El cuidado más efectivo = el más barato
Una de las primeras preguntas que hago a mis pacientes es: "¿Cuántas veces al día te tocas la cara?". La mayoría responde "no me la toco", pero bastan unos minutos de observación para verles tocarse mentón, nariz y boca una vez por minuto.
Las manos son la peor herramienta de skincare
Según un estudio de 2015 de la Universidad de Nueva Gales del Sur (Australia), un adulto común se toca la cara una media de 23 veces por hora. Gran parte de esos contactos son cerca de las mucosas de ojos, nariz y boca. Justo antes, esas manos han tocado manijas de puertas, smartphones y billetes. La transferencia de bacterias, grasa y contaminantes que ocurre todo el día se completa finalmente en el rostro.
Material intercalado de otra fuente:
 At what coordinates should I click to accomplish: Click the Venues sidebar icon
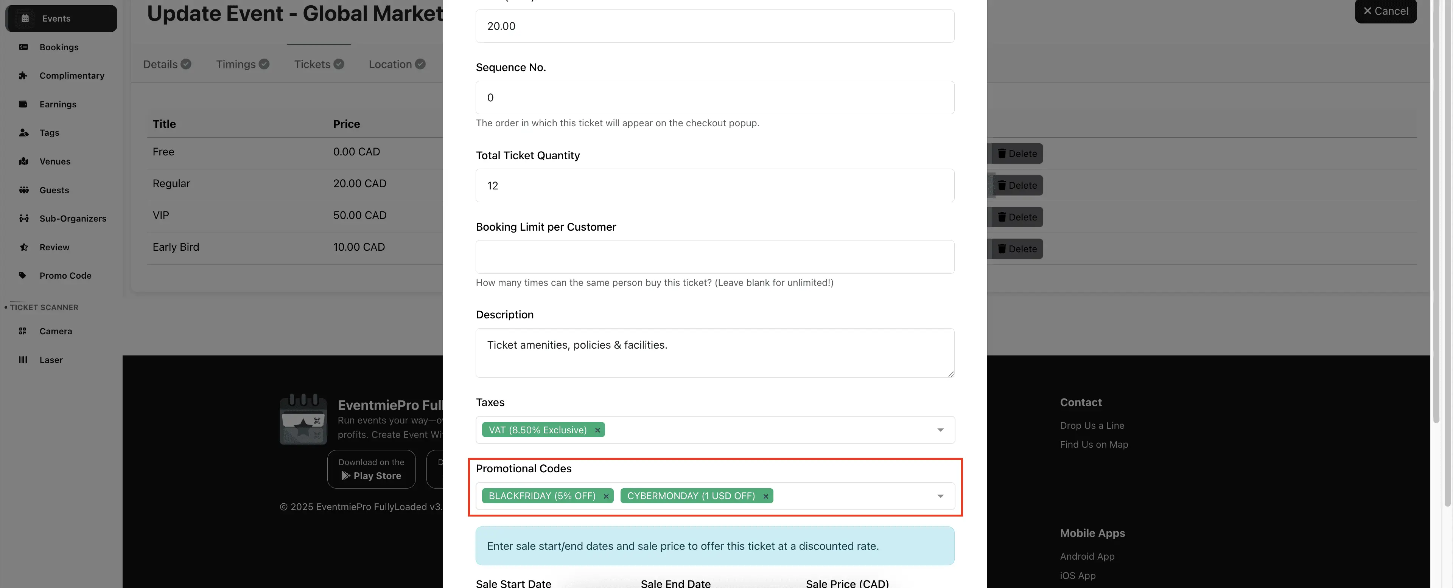23,161
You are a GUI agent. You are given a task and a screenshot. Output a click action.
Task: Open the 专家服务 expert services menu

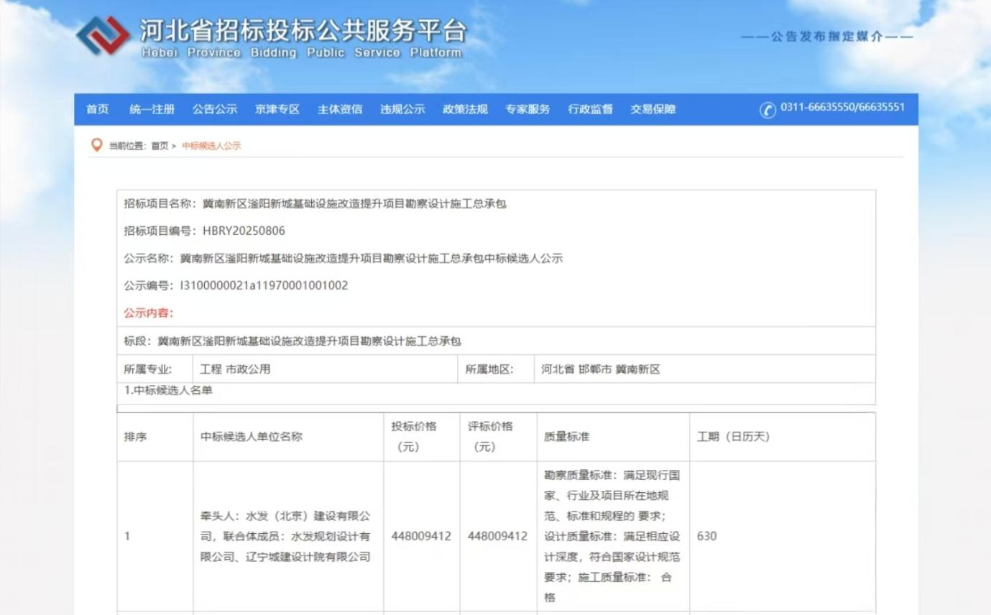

El verdadero precio de reventarse granos
La inflamación que permanecía en la epidermis, al presionarla con la mano, se extiende hasta la dermis. Los resultados son dos:
- Aparecen granos más grandes y profundos en el mismo sitio
- Daño al colágeno que deriva en cicatrices permanentes y manchas
Si hay un único consejo dermatológico que dar: no los revientes.
Autodiagnóstico: adicción a tocarse la cara
- Tienes el hábito de apoyar la barbilla cuando te concentras
- En cuanto ves un grano o punto negro, lo aprietas
- Alternas entre tocar el móvil y tocarte la cara
Guía práctica
Paso 1. Consciencia, sustitución y entorno
- Pega en escritorio y espejo un cartel "prohibido tocarse la cara"
- Mantén en la mano crema o pelota antiestrés como "objeto sustituto"
- Ajusta la altura del escritorio y el monitor para no tener que apoyar la barbilla
Paso 2. Qué hacer cuando veas un grano
- Coloca inmediatamente un parche para acné (bloquea la mano y calma a la vez)
- Compresa fría con hielo durante 10 segundos para bajar la inflamación
- Si vas a tocarte la cara, antes lávate las manos 20 segundos
En resumen
Más potente que una ampolla de cientos de euros es "no tocarse la cara". Solo por hoy, cuenta conscientemente cuántas veces lo haces. Ese número te dirá el verdadero estado actual de tu piel.